**SOURCE MATERIAL**:

————

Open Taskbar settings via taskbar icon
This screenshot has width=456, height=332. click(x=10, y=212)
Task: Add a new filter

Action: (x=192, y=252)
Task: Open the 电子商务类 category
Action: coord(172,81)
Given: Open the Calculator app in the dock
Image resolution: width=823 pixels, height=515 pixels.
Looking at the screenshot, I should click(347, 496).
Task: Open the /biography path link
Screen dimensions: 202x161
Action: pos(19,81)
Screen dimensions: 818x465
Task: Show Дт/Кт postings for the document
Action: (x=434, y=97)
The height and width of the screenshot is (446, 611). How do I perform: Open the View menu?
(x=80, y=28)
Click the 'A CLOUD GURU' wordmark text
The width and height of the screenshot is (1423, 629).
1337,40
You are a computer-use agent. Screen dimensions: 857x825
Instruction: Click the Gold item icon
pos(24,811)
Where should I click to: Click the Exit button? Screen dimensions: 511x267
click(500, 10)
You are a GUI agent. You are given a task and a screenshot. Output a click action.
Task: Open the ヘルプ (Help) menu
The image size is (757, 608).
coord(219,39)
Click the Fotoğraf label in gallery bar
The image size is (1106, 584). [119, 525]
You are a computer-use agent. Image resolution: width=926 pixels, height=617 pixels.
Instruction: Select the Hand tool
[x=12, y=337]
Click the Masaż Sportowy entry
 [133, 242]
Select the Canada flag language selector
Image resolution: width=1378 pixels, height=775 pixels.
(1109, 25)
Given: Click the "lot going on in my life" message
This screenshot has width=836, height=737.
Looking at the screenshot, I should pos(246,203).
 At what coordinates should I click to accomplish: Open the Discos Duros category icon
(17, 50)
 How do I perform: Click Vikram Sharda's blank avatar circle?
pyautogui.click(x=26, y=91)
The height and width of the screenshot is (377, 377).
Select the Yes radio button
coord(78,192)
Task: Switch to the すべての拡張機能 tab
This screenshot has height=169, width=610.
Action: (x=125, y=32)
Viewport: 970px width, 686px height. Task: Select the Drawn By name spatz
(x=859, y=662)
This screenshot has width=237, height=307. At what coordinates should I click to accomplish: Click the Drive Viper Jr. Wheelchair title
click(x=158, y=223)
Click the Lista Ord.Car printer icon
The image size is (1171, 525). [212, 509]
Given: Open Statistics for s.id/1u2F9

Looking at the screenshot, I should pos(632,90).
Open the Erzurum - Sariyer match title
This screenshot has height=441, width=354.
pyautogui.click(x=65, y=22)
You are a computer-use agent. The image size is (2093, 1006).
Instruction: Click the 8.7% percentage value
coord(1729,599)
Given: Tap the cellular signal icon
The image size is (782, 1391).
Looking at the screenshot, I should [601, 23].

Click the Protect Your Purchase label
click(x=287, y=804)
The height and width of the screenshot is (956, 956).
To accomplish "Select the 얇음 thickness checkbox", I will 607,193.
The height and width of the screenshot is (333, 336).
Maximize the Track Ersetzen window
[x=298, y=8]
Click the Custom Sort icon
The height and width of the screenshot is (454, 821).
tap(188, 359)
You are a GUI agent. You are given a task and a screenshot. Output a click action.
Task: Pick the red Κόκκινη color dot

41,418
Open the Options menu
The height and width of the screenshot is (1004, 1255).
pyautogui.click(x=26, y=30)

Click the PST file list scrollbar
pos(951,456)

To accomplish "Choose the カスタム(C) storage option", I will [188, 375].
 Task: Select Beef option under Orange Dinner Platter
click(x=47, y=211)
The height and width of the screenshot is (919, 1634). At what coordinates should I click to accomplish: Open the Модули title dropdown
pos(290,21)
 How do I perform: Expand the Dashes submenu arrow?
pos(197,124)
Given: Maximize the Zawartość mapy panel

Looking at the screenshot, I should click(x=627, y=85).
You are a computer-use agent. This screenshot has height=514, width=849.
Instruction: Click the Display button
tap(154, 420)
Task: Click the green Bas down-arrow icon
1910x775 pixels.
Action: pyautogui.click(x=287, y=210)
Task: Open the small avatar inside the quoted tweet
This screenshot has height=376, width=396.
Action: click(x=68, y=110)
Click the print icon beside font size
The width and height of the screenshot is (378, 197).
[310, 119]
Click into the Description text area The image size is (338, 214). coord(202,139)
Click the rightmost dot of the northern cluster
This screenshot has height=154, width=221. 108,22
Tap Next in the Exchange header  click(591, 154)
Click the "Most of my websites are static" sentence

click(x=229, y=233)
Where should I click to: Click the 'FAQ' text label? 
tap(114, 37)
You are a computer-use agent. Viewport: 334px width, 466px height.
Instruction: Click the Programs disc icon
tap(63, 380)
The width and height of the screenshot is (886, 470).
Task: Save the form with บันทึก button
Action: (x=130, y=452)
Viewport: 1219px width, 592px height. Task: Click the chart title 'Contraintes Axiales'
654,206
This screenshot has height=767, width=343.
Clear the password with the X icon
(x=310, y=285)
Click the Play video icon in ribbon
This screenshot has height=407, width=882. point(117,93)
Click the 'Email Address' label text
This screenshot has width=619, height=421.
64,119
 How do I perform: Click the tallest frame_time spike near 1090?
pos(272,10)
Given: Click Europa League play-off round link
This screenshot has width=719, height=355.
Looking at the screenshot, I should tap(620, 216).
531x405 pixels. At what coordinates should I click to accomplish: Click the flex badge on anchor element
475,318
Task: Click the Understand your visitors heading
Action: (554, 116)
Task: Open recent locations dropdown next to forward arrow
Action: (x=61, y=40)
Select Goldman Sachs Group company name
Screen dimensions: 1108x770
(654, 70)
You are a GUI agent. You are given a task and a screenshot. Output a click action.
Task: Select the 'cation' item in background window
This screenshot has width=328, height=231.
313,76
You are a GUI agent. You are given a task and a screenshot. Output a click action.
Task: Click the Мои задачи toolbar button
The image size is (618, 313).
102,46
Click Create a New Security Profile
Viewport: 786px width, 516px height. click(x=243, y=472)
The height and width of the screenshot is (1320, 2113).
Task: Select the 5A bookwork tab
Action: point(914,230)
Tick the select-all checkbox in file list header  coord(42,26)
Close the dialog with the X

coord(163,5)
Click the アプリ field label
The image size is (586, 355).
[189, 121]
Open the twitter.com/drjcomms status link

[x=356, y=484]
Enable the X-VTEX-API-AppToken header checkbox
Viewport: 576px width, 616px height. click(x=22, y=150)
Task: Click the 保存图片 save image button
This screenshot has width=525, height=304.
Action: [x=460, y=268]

————

**WHAT YOU HAVE TO DO**:
Gather up every line from the listing above in which the word "will" occurs.

**WRITTEN RESPONSE**:
To accomplish "Select the 얇음 thickness checkbox", I will 607,193.
To accomplish "Choose the カスタム(C) storage option", I will [188, 375].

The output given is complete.